Reading Race Cars

Growing Independence and Fluency


Temetka Smith



Rationale: Comprehension is very important to being a good reader. Beginner readers tend to spend quite a bit of time on decoding words and that breaks down comprehension. However, if fluency skills are taught it will help students with their comprehension skills. Fluency is reading smoothly, accurately, and automatically. Fluent readers use less time on decoding and more time on comprehension. 



·        Kitchen timer

·     Progress chart for each student: a race track on paper with numbers labeled on the side of the road and a car to move along the track

·        Sentence strips with sentences written on them. One sentence strips per group of 2 students. “I like to play with my pet dog and cat.”

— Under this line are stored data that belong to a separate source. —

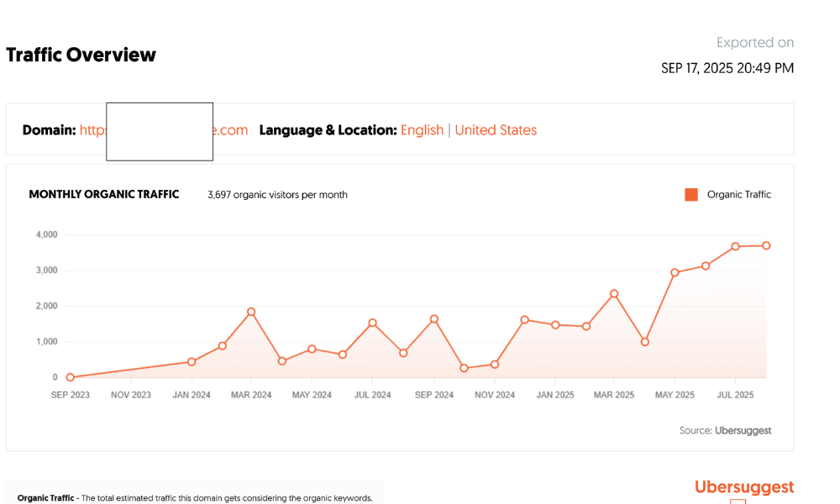Select the SEP 2023 starting data point

[x=70, y=376]
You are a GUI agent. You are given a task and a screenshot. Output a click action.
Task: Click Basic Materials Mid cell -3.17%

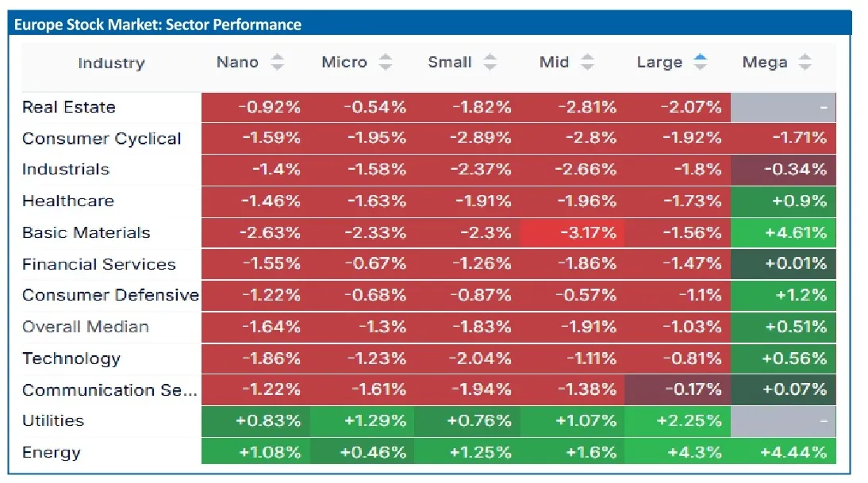572,232
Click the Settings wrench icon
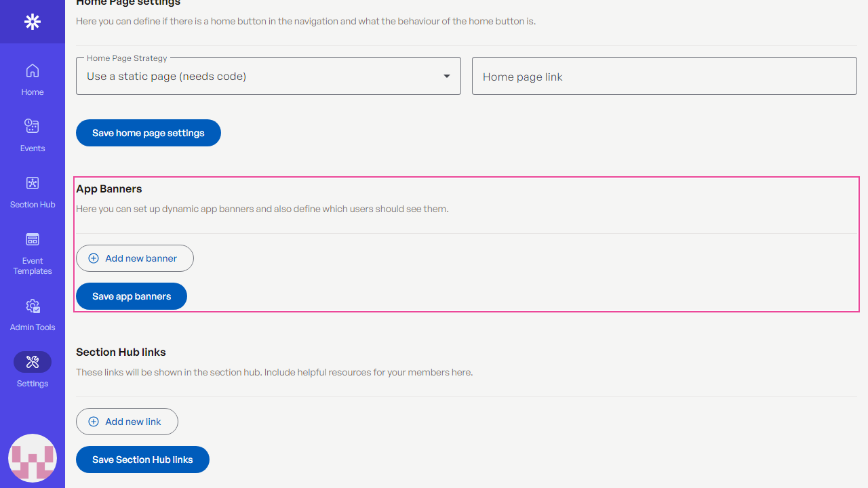The width and height of the screenshot is (868, 488). point(33,362)
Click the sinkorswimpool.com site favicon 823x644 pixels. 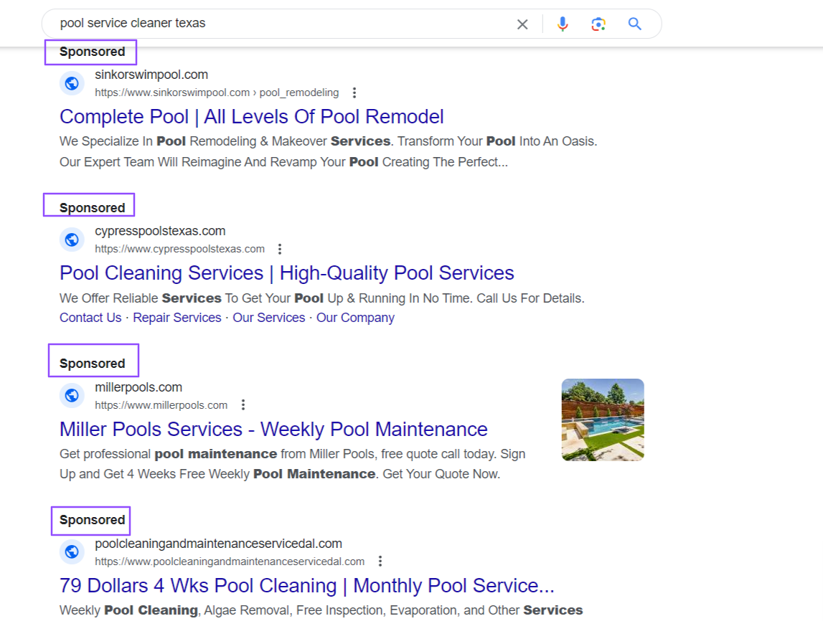point(72,83)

·   Class set of the book Lee and the Team by Sheila Cushman, Educational Insights: Carson, California, 1990

·        Pencils

·        Fidgety Fish by Ruth Galloway



1.                 Introduce the lesson by explaining what fluency. Today we are going to practice reading quickly and smoothly. Reading smoothly and quickly is called fluency. When we read smoothly or fluently it sounds better and we understand what we are reading. It makes a story more fun and interesting to listen to. Read a sentence to the students and model a beginner reader first and then model a good reader. Listen to me as I read this sentence and tell me how it sounds. I l-l-o-v-e to pp-ll-ay ww-i-tth m-y dd-o-g. How did that sound? It did not sound good. Listen to me this time and see if I sound better. I love to pplay wwith my dog. How did I sound that time? I sound a little bit better. I’m going to read it one last time and I want you to listen. “I love to play with my dog.” Notice the more I read the sentence I got faster and it sounded better. Review covering up words by asking the students questions. What do we do when we come to a word that we can not read? We used cover ups. Very good! What do we do if we stumble over a word or make a mistake in reading? Let the students respond. We go back, cross check, and reread the sentence. Good Job!

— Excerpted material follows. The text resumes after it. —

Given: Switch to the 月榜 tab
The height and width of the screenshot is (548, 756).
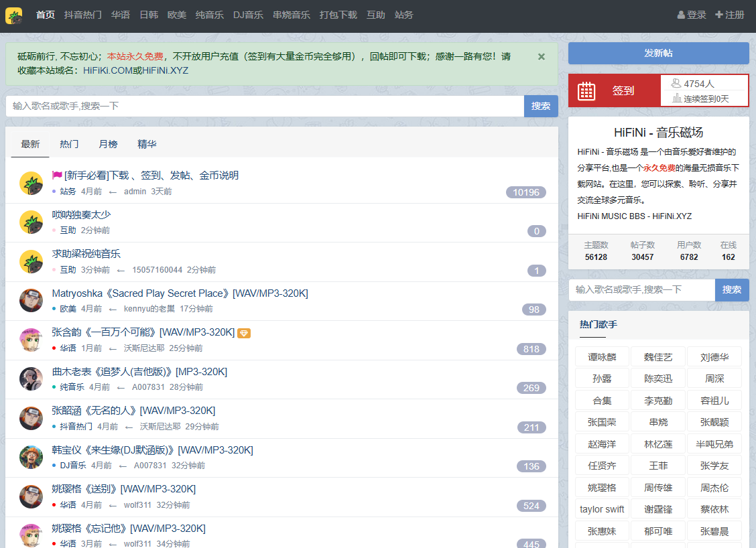Looking at the screenshot, I should 108,144.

2.                 Have each student to partner with another student. Give each group a sentence strip with a sentence on them. I want you to practice reading your sentence to your partner one time. I want you to listen to each other and notice how they read out loud to you. Children then will read their sentence to the other student. Now that you have read it out loud, I want you to practice it over and over to yourself. If you need help with a word ask your partner or raise your hand I will help you. After a couple of times of reading it to themselves, have them to read it out loud again. Now I want you to read the sentence again out loud to your partner. I want you to notice if they read faster and smoother than the first time. How did they sound? Smoother? Faster? Good Job! 

3.                 Model the progress chart to the students so that they will know how to use it when it is their turn to read. I’m going to read this book to you. While I am reading, I am going to time myself. When the timer rings then I will have to stop reading. Read Fidgety Fish or any book to class. Read slowly so that you will not finish before the timer rings. (RRIING) That was the timer, so I have to stop reading. Now I am going to count the number of words that I have read so far. I have read 75 words in one minute. So I take my chart and I put my car on number 75 because that is the number of words that I read. I want to be faster so I want to read more words than 75. So I am going to practice and read it again. Every time I read, I mark it with my car on the chart. I want my car to go further and further down the track.

4.                 Give books to each group. Now I want you to read to your partner. I am going to set the timer and you will read as much as you can. When the timer rings, then your partner will mark on your chart the number of words that you read. After you have had your turn then I will set the timer again and your partner gets a turn. After your turn, make sure you show me your car so that I will see how you are doing. When the students show their chart, make notes on a class chart to keep track of each student’s progress.  You want to try to get your car further and further down the track. If it goes backwards, don’t worry because it happens to everybody. We will keep practicing and you will get better and better each time! Good Job!

5.                 For assessment, I will walk around and listen to the students as they read and they will show their chart after each read and I would call each student up to my desk for one minute reads also to make sure the charts are accurate.




Eldredge, J.L. (2005). Teaching and Decoding: Why and How/2nd Ed. Ohio: Pearson Education, Inc. pg. 151-161.


Galloway, R. (2001). Fidgety Fish. New York: Scholastic, Inc.